Parc National de Plaisance
Ach, wie haben wir gut geschlafen, an diesem Ort mitten im «Indianerreservat», ohne LKW-Lärm. So brechen wir ausgeruht am Donnerstagmorgen auf zu neuen Ufern. 160 Kilometer westwärts, entlang des Ottawa-River zieht es uns. Kurz nach dem überqueren des St. Lorenz-Stroms stehen wir auf dem Highway 30 vor einer Mautstelle. Es handelt sich um die Unterführung eines Schifffahrtskanals – wie originell. Bei Point Fortune überqueren wir die Provinzgrenze zu Ontario um bei Hawkesbury über den Ottawa-River wieder auf Gebiet der Provinz Quebec zu fahren. Hier auf der Flussinsel befindet sich der Confederation Park, wo wir unseren ersten Zwischenhalt mit Spaziergang einlegen. Weiter westwärts über den Highway 50 gelangen wir zum Ort Plaisance und dem zugehörigen Provinzpark. Unser Nationalparkpass ist hier nicht gültig. Wir besuchen aber das Visitor Informationscenter. Der Eintritt lohnt sich in dieser Jahreszeit kaum und so fahren wir zu unserem Übernachtungsplatz, einem schön angelegten Rastplatz in der Nähe, an der Baie Noire.
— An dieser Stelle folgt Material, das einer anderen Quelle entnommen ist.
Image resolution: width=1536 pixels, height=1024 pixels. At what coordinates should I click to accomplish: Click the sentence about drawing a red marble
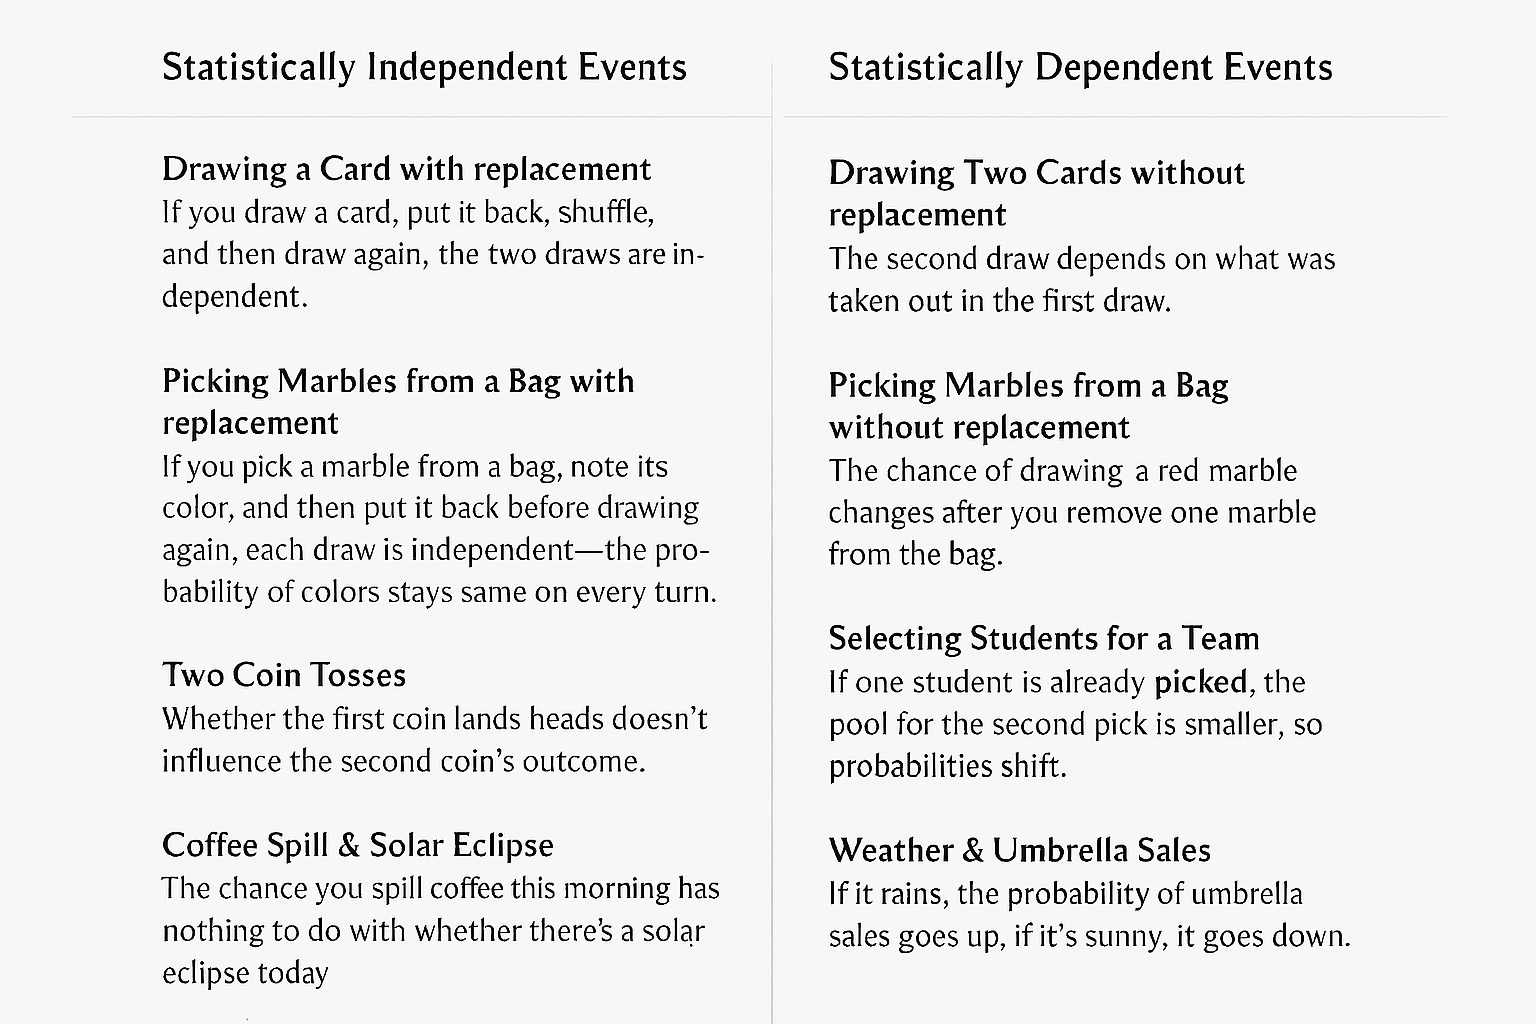coord(1072,512)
Von hier haben wir einen wunderbaren Blick auf das Naturschutzgebiet, es ist ruhig und kostenfrei.
Der Parc National de Plaisance ist nicht wie der Name verspricht ein Nationalpark sondern ein Provinzpark von Quebec. Das 28 km² grosse Feuchtgebiet ist Habitat von über 265 Arten von Vögeln, Amphibien und, das besondere, Schildkröten im Fluss Ottawa. Tatsächlich soll es so weit nördlich noch Schnapsschildkröten geben, in der Provinz Quebec gar 8 Arten von Land- und Wasserschildkröten. Auch ist nirgendwo sonst die Dichte an Bibern so hoch wie hier. Der Park verspricht viele schöne Trails zu Fuss oder mit dem Fahrrad, entlang der Buchten (Baie’s), über Wasserstege oder durch Uferwälder. Wer lieber auf dem Fluss und in der Baie unterwegs ist, mietet sich ein Kanu oder bringt eins mit. Der Campingplatz ist ab Mitte Mai geöffnet. Ein Besuch lohnt sich am ehesten in den warmen Sommermonaten, wo die Chance, die Schildkröten zu Gesicht zu bekommen steigt.
Provinzgrenze Quebec – Ontario mit Fährschiff




Weitere Sehenswürdigkeiten
Eigentlich wollten wir uns mehr Zeit nehmen um Quebec, die grösste Provinz Kanadas zu erleben. Was wir aber nicht bedachten oder unterschätzten sind die riesigen Distanzen, die geschlossenen Infrastrukturanlagen und das raue kalte Klima. Zu den weiteren Sehenswürdigkeiten die wir gerne noch gesehen hätten, zählen etwa der la Mauricie Nationalpark mit seiner Tier- und Pflanzenwelt, der Saguenay-Fiord mit seinen 400 Meter hohen Felswänden oder eine Wahlbeobachtung bei Toudssac. Dennoch haben wir im Rückblick doch einiges von dem erlebt, verkostet und gesehen was die Provinz ausmacht. Vielleicht gelingt es uns auf dem Rückweg, in einem Indian Summer (September-Oktober), noch mehr in den Norden zu fahren – alles zu seiner Zeit.